Supercritical carbon dioxide (SC-CO2) injection into gas reservoirs is considered to be a promising technology that will bring long-term mutual benefits for coupled increased productivity and CO2 geosequestration3,4,5,6,7,8,9,10,11,12. CO2 Enhanced Gas Recovery (EGR) has been studied in laboratory settings and in field-scale simulations for both tight and conventional gas reservoirs, but application in the field remains limited to a handful of cases13,14,15,16.

Excessive mixing is a key risk associated with CO2 EGR as it would result in undesirable contamination of the natural gas asset and/or early breakthrough of the injected CO2 at the production wells. This risk of excessive mixing of CO2 and natural gas within the reservoir has limited the practice of EGR. At present, rare literature reported the mix phenomena between CO2 and natural gas under reservoir conditions and clearly revealed under what kind of conditions natural gas is not easy to be mixed by CO2. Therefore, finding suitable gas injection conditions is the key to the promotion of EGR in suitable gas fields.

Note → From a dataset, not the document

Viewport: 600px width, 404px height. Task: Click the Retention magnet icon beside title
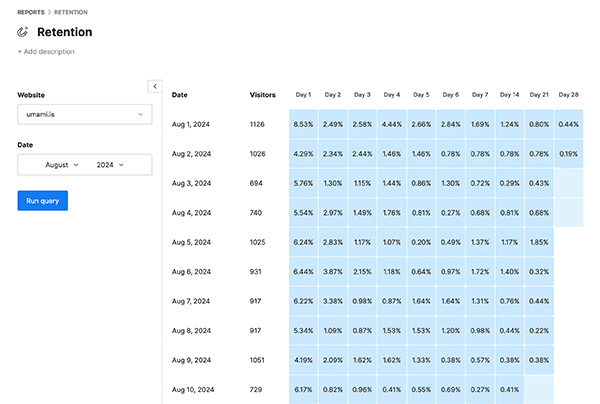pyautogui.click(x=23, y=32)
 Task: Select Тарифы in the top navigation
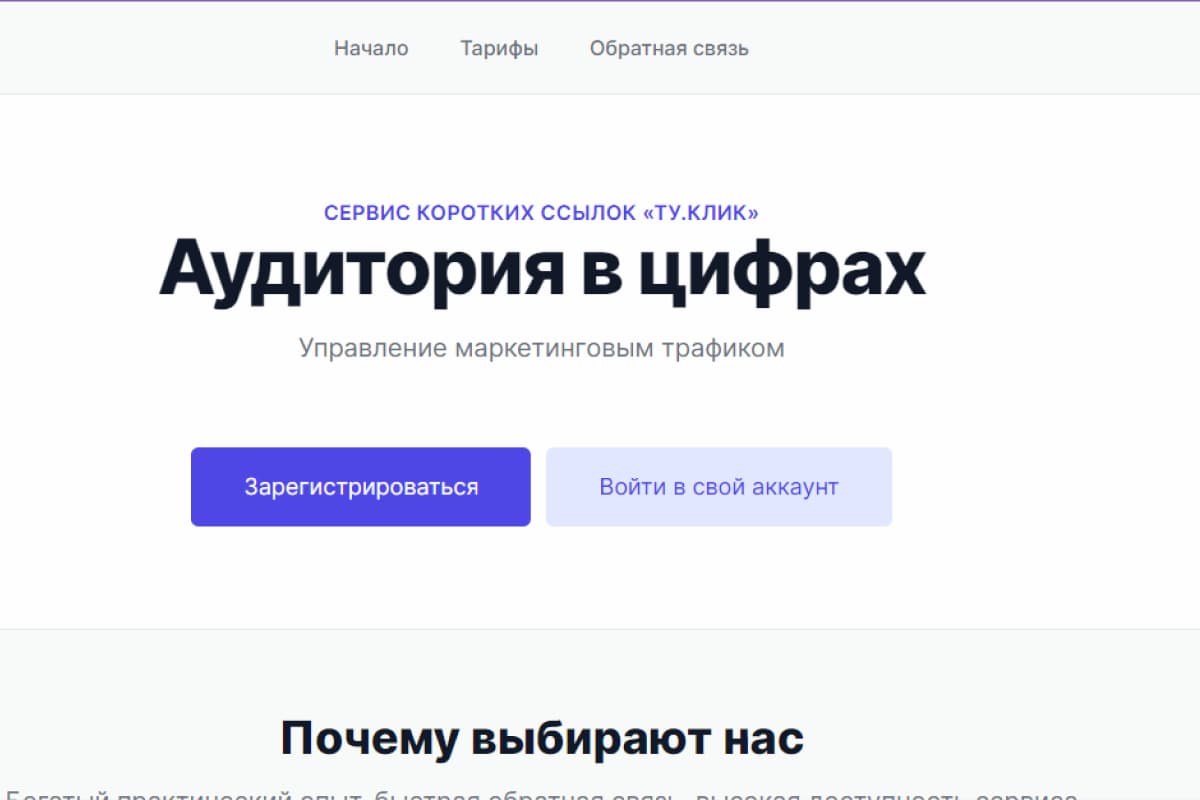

Although, CO2 flooding has been discussed in dry gas reservoirs, still, it has complex challenges in condensate reservoirs. One challenge is how to enhance condensate recovery; Another challenge is how to enhance condensate gas recovery. Previous research related to enhancing recovery of condensate gas field by injecting CO2 has until now focused on boosting condensate recovery. For this reason, the studied fluid of most reservoirs has been high-condensate content. Plenty of studies have been conducted to discuss the physical and chemical processes when CO2 contact with condensate liquid. These experimental data revealed the possibility of improving condensate by CO2 flooding and can be utilized to validate the numerical studies in modeling tools. For example, JJ Chaback et al.17, Ahmed et al.18, E. Shtepani19, and RM Ramharack20 observed the density and composition of CO2 in the process of retrograde evaporation of condensate oil through PVT experiment, and approved that CO2 can inhibit condensate precipitation and move condensate. Their studies indicated that the dew point drops, the liquid-volume percent (liquid saturation) decreases, the compressibility factor falls and the two-phase envelope diagram shrinks with the increase of CO2 composition. All these trends showed the positive impact of CO2 have on liquid recovery. Millán A E et al.21 and Al-Abri et al.22,23 quantitatively studied the condensate recovery and relative permeability with long core experiment and numerical simulation. Research showed that injecting SC-CO2 can decrease capillary instability, improve mobility ratio, delay the breakthrough time of gas injection and improve the condensate sweep efficiency. Heron GM et al.24 and Taheri A et al.25 carried out experimental study of injecting CO2, N2 and dry gas into fractured gas condensate reservoir. They came to conclusions opposed to each other.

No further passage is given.